_Passage for review_
▬▬▬▬▬▬▬▬▬▬
EMERGENCE OF COLLECTIVE BEHAVIOR

• Cederman, Lars-Erik (2003), "Modeling the Size of Wars" (pdf,117KB), American Political Science Review, Vol. 97, pp. 135-150. The published article is available from JSTOR.

  Abstract: Power-law distributions, scaling laws, and self-organized criticality are features of many frequency distributions, from word usage to avalanches, and from firms to cities. A set of events is said to behave in accordance with a power law distribution if large events are rarer than small events, and specifically if the frequency of an event is inversely proportional to its size. An example is the distribution of the sizes of wars. Cederman uses an agent-based model of war and state formation in the context of technological change to account for this observed regularity. His paper is a good example of how a fairly complicated model and its implications can be clearly presented, with details left to an appendix.

• Epstein, Joshua M. (2002), "Modeling Civil Violence: An Agent-Based Computational Approach" (pdf,1.2MB), Proceedings of the National Academy of Sciences, U.S.A., Vol. 99, pp. 7243-7250. The published article is available from JSTOR.

  Abstract: Epstein uses a spatial agent-based model to explore civil violence. A central authority uses "cops" to arrest (remove) actively rebelling citizens from the society for a specified jail term. In each time step, each agent (cop or citizen) randomly moves to a new unoccupied site within its limited vision. A rebelling citizen's estimated arrest probability is assumed to fall as the ratio of actively rebelling citizens to cops that the citizen perceives in its vicinity increases. Each citizen in each time step decides whether to actively rebel or not depending on this perceived ratio. Epstein shows how the complex dynamics resulting from these simple assumptions can generate empirically interesting macroscopic regularities that are difficult to analyze using more standard modeling approaches.

• Granovetter, Mark (1978), "Threshold Models of Collective Behavior", American Sociological Review, Vol. 83, pp. 1420-1442. The published article is available from JSTOR.

  Abstract: Threshold models are a class of mathematically tractable models that do not require ABM to determine the global behavior that will emerge from individual choices. In a threshold model, the key specification is each agent's threshold for each of its possible actions, i.e., the proportion of agents who must prefer to take a particular action before the given agent will prefer to take this action. Granovetter develops a threshold model in which each agent has the same two alternative actions and the thresholds for these actions differ across agents. For a given frequency distribution of thresholds, the model calculates the equilibrium number of agents taking each action. One suggested application is to civil violence, in which each agent must decide whether or not to join a riot. It is interesting to compare Granovetter's threshold model outcomes to the richer outcomes obtained for an agent-based model of civil violence in the following article by Joshua Epstein.
▬▬▬▬▬▬▬▬▬▬
_Set of tasks_
**a.** Write out the part of the bibliography on collective behavior starting with "Abstract: Epstein uses" and going on through "standard modeling approaches.".
**b.** Name every journal in which the bibliography on collective behavior says an article was published.
Work from the bibliography on collective behavior alone.

_Collected data_
▬▬▬▬▬▬▬▬▬▬
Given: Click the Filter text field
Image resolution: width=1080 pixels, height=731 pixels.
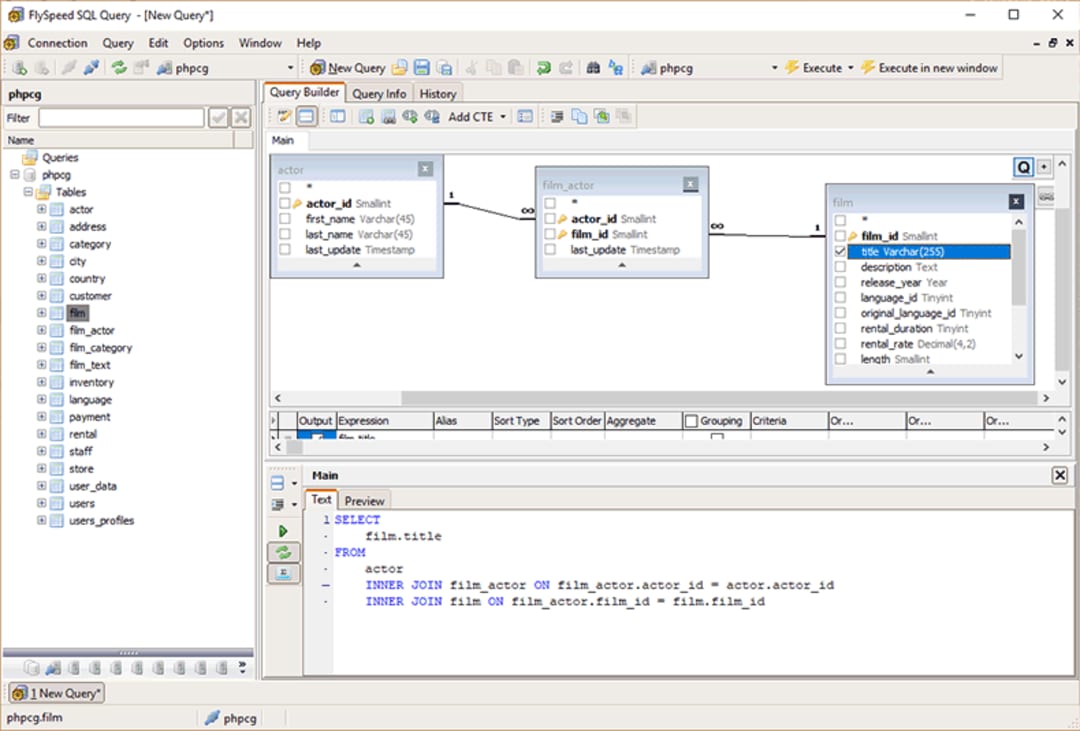Looking at the screenshot, I should (x=120, y=118).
▬▬▬▬▬▬▬▬▬▬
_Response list_
**a.**
Abstract: Epstein uses a spatial agent-based model to explore civil violence. A central authority uses "cops" to arrest (remove) actively rebelling citizens from the society for a specified jail term. In each time step, each agent (cop or citizen) randomly moves to a new unoccupied site within its limited vision. A rebelling citizen's estimated arrest probability is assumed to fall as the ratio of actively rebelling citizens to cops that the citizen perceives in its vicinity increases. Each citizen in each time step decides whether to actively rebel or not depending on this perceived ratio. Epstein shows how the complex dynamics resulting from these simple assumptions can generate empirically interesting macroscopic regularities that are difficult to analyze using more standard modeling approaches.

**b.**
- American Political Science Review
- Proceedings of the National Academy of Sciences, U.S.A.
- American Sociological Review